::: SUPPLIED MATERIAL

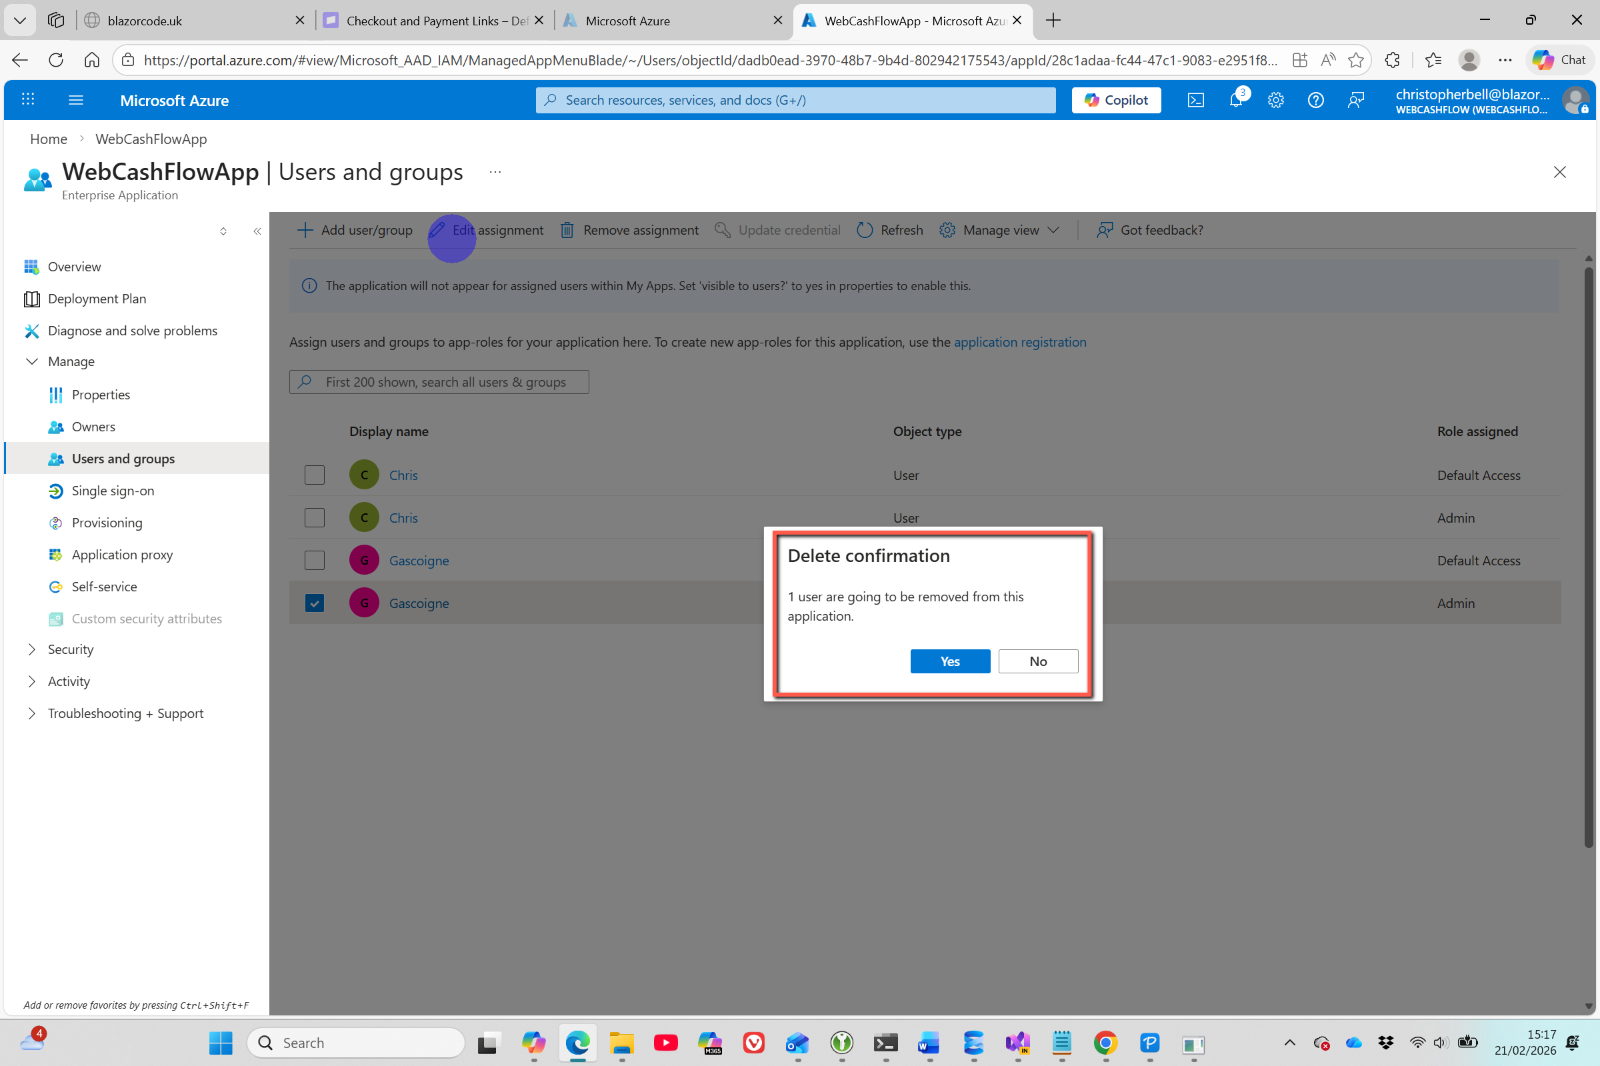Select Single sign-on in the left menu
The height and width of the screenshot is (1066, 1600).
point(113,491)
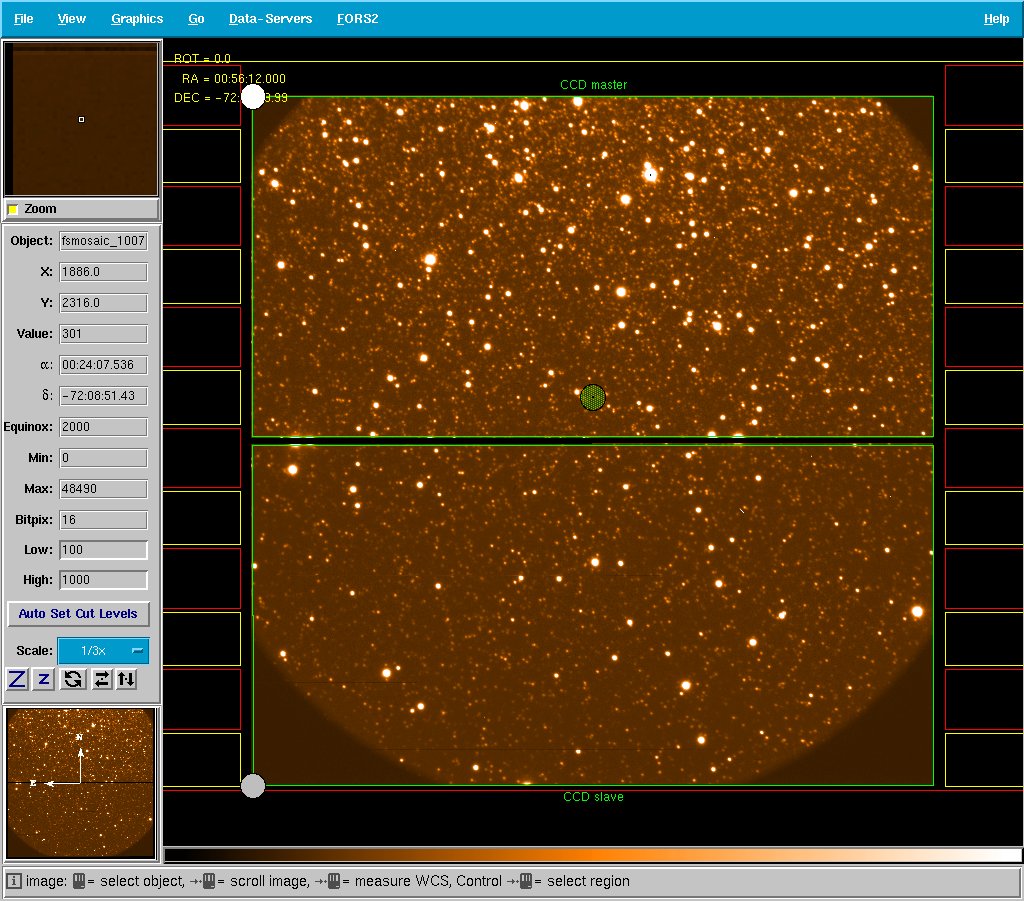Screen dimensions: 1024x901
Task: Click the High cut level input field
Action: tap(103, 580)
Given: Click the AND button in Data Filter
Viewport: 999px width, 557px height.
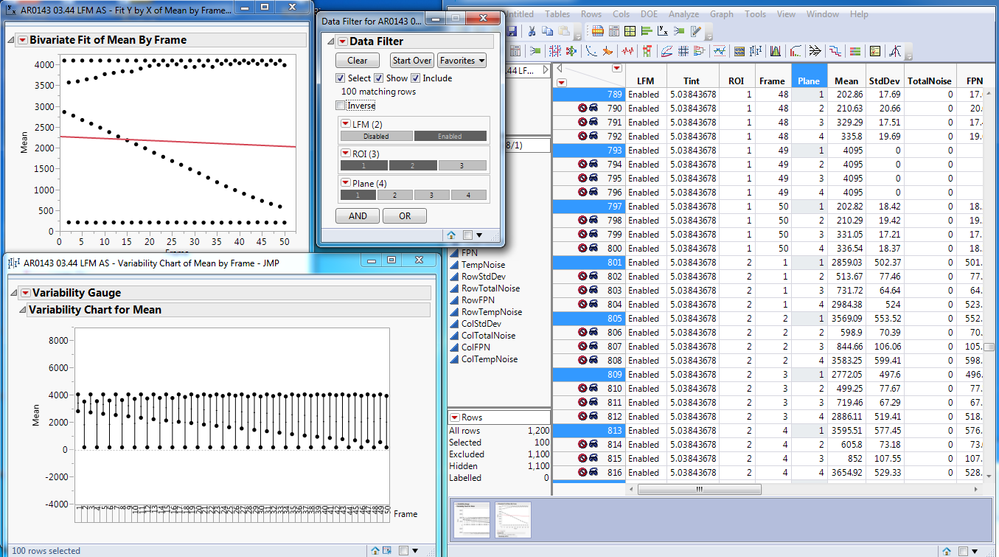Looking at the screenshot, I should 357,216.
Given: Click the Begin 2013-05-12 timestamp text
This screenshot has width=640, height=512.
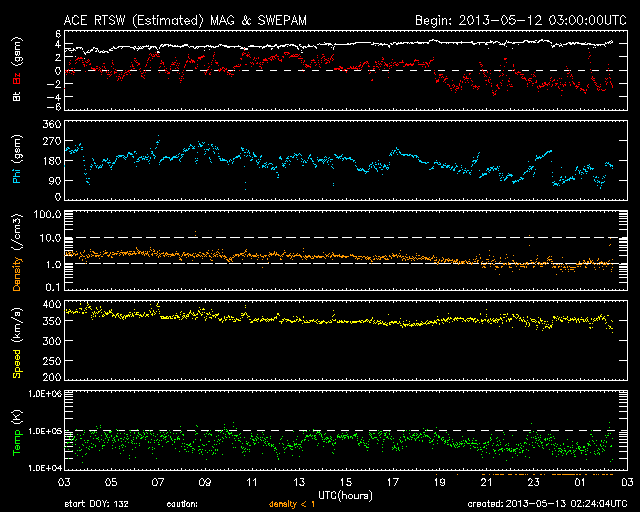Looking at the screenshot, I should point(521,20).
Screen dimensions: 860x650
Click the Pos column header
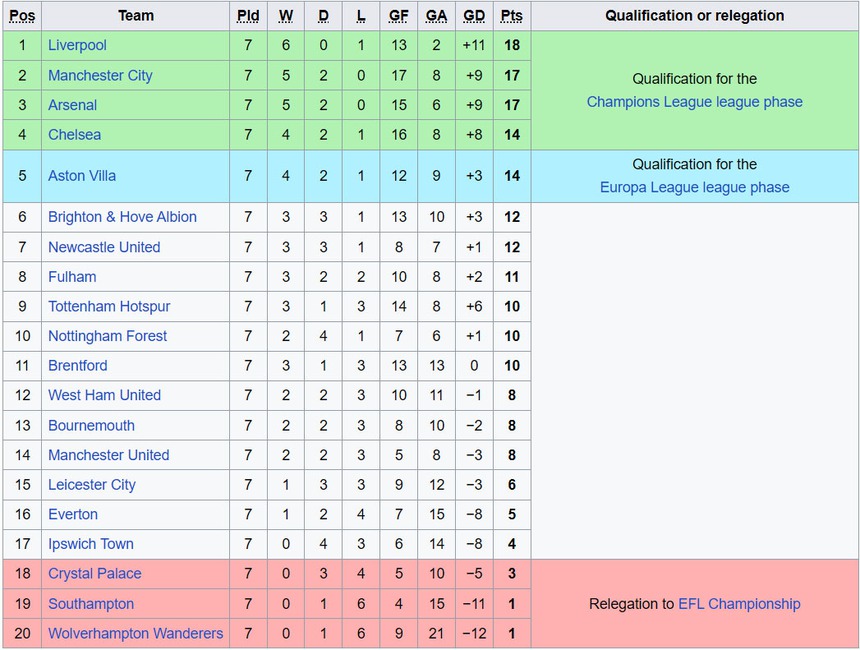coord(22,16)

::::::

*TASK STATEMENT*
Write out all of the records above line for line, including every coordinate, but leave the pictures out.

*EXERCISE RESPONSE*
Select Single sign-on in the left menu
The height and width of the screenshot is (1066, 1600).
point(113,491)
Screen dimensions: 1024x901
Task: Click the High cut level input field
Action: tap(103, 580)
Given: Click the AND button in Data Filter
Viewport: 999px width, 557px height.
Looking at the screenshot, I should 357,216.
Given: Click the Begin 2013-05-12 timestamp text
This screenshot has width=640, height=512.
Looking at the screenshot, I should point(521,20).
Screen dimensions: 860x650
Click the Pos column header
coord(22,16)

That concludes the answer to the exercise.